The singer’s kitchen discos and that Saltburn scene have given her the mother of all career resurgences. So how is she capitalising on this midlife moment? With an album about the perimenopause
Sophie Ellis-Bextor swoops into the restaurant looking so Sophie Ellis-Bextor, so disco diva, that it almost makes me laugh. She is wearing a gold‑trimmed, blusher-pink, kaftan-style caped dress and has a wide smudge of neon-blue eyeshadow streaked across her eyelids.
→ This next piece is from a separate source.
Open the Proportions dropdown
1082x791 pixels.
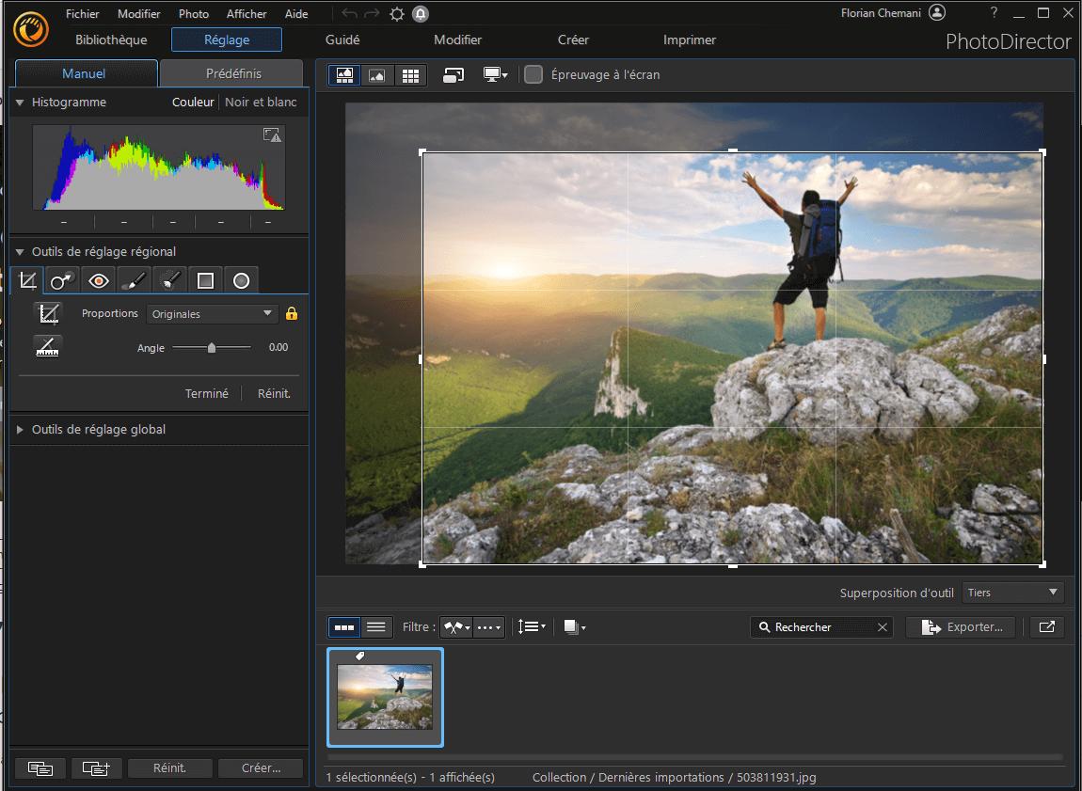tap(212, 313)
She could have freshly twirled off the dancefloor at Studio 54. It is a strong look for a late afternoon chat in a quiet hotel, but then I remember that she has been at a photoshoot all day, and assume she must still be wearing one of the outfits. “These are my own clothes,” she says, as if that should have been perfectly obvious.
To be fair, Ellis-Bextor is throwing a party later, so she has made an effort. She’s hosting a playback of her new album Perimenopop, which is also very disco, so much so that Chic’s Nile Rodgers is on one of the tracks. During the Covid lockdowns in 2020, the pop star hosted a weekly Kitchen Disco, broadcast live on Instagram from her family home, with her husband, the musician Richard Jones, and with occasional cameos from her five sons. People must think she’s pretty good at throwing a party. “Well, I am capable,” she says, drily. There will be a photo booth. Aptly, the bar already has a giant glitter ball hanging from the ceiling.